Um processo importante que a Marcha fez foi o dos intercâmbios com visitas em áreas no RN e também no Polo da Borborema, na Paraíba, que hoje sofre com a ameaça da chegada dos parques. O processo de troca que a Marcha proporcionou, com reflexão e vivências, fortaleceu os debates e ações que as mulheres têm protagonizado. A construção de alternativa é algo muito forte na Marcha. E ela se dá articulada: tanto fortalece o processo do local como fortalece outros processos em outros territórios.
Como a agroecologia e a economia solidária participam do cotidiano da organização de vocês? E o que essas práticas apontam em relação à agenda política do feminismo?
No CF8, quando começamos a fazer o trabalho de auto organização com os grupos de mulheres, antes ainda da Marcha existir, nosso papel era discutir os direitos das mulheres e fortalecer essa auto organização. As mulheres precisavam ter liberdade, igualdade, autonomia. As mulheres rurais começaram a demandar que, para terem igualdade e liberdade e superar a violência, precisavam ter renda.
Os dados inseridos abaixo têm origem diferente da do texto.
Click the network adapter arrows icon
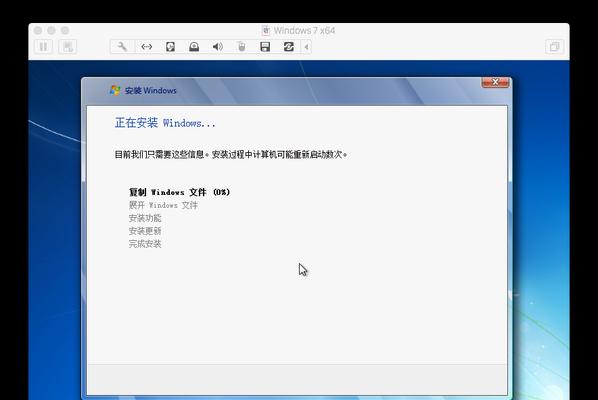The height and width of the screenshot is (400, 598). pos(146,47)
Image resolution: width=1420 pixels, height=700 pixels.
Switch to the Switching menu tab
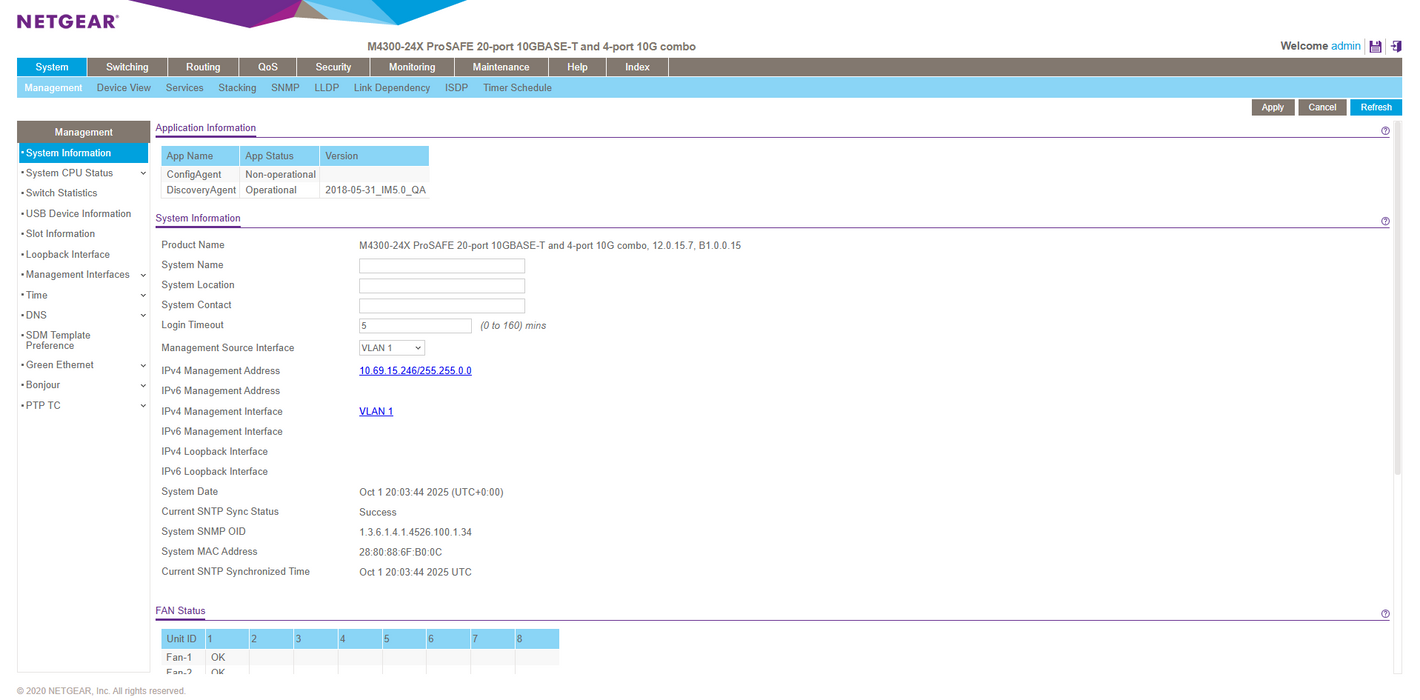pyautogui.click(x=127, y=67)
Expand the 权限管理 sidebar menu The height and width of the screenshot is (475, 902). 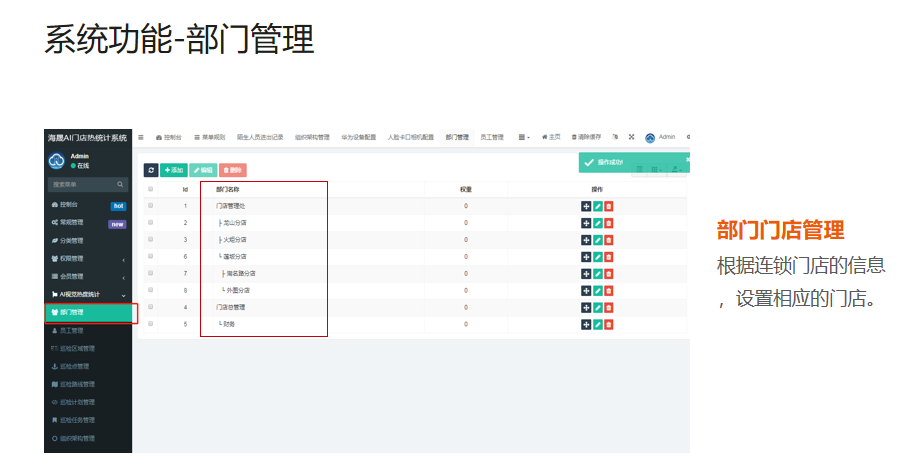pos(123,259)
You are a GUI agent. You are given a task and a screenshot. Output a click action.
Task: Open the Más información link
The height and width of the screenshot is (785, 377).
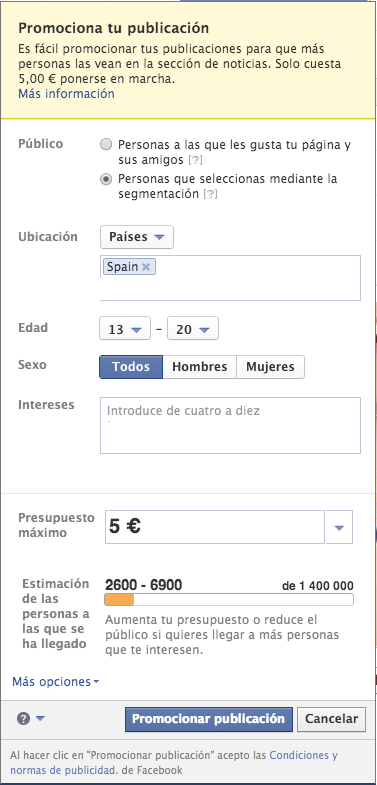coord(66,94)
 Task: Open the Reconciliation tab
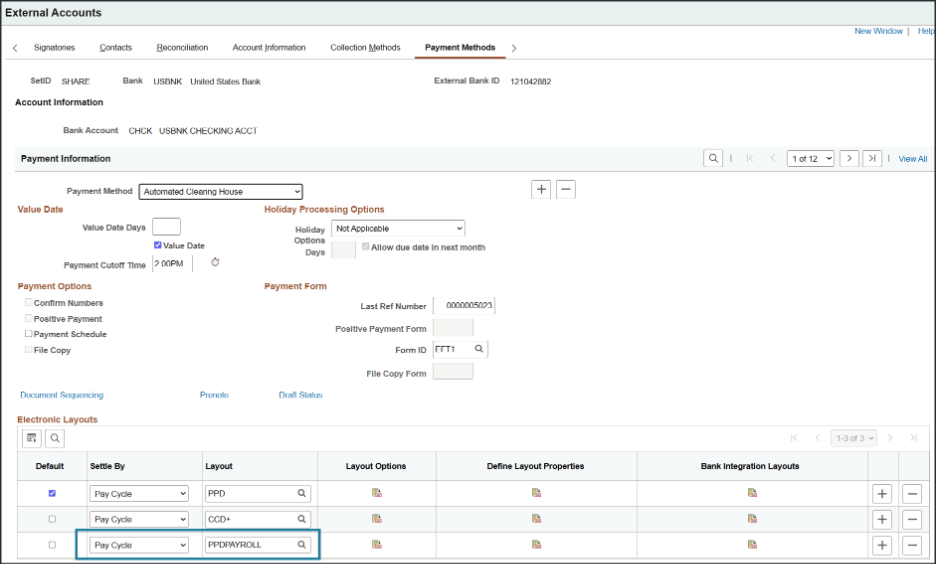click(x=182, y=48)
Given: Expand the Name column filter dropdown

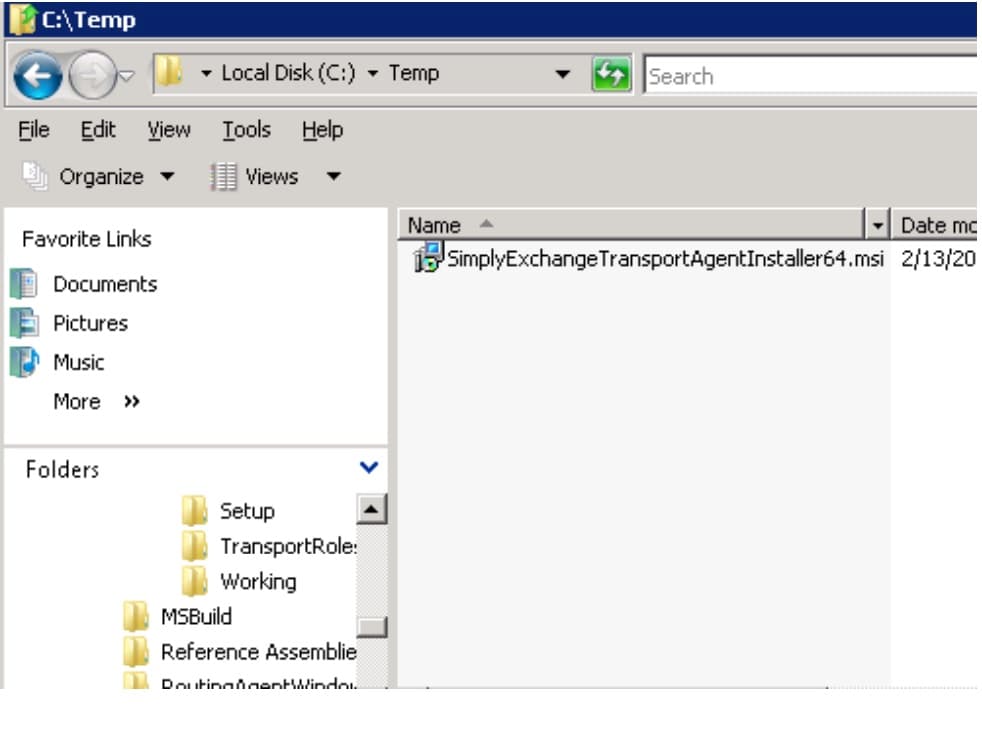Looking at the screenshot, I should [x=878, y=225].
Essa foi uma provocação que nos fez começar a pensar de fato na realização de atividades produtivas coletivas. Começamos a agricultura orgânica, refletimos sobre economia solidária e esse debate foi se transformando. A partir das experiências e das relações com outros grupos, com intercâmbios, chegou o debate da agroecologia. Hoje, a gente produz de forma agroecológica e diversa. Esses foram temas que a gente foi se apropriando a partir das demandas que as mulheres foram colocando pra gente.
A luta feminista vai sendo construída e também vai alimentando as experiências de produção das mulheres. Isso faz com que a gente construa a luta junto.
Rejane Medeiros
Às vezes tem coisas que parecem estar separadas. No debate que o Centro Feminista fazia sobre a violência, falávamos do “ciclo da violência”, como se a violência tivesse um ciclo, mas ela não é assim tão determinada. A partir das experiências, do cotidiano das mulheres, do debate da produção, do feminismo articulado com a economia solidária — que depois elaboramos mais e passamos a fazer também o debate da economia feminista — a gente visualiza algumas conexões. Por exemplo, em um encontro de agroecologia, as mulheres construíram uma carta pautando o tema da violência e dizendo que não pode uma planta estar limpa de veneno e suja com sangue das mulheres.
A partir do fortalecimento das mulheres na comunidade, quando tem um caso de violência, elas chamam a comunidade e fazem com que o tema seja debatido na associação. O processo de mobilização e auto organização das mulheres vai forjando e articulando os debates, que não se dão de forma separada. O debate da autonomia econômica é articulado com a luta por outro mundo, se solidarizando com as lutas de outros povos e os processos das mulheres em seu local, seja na economia solidária, seja na produção. Esse é um grande aprendizado.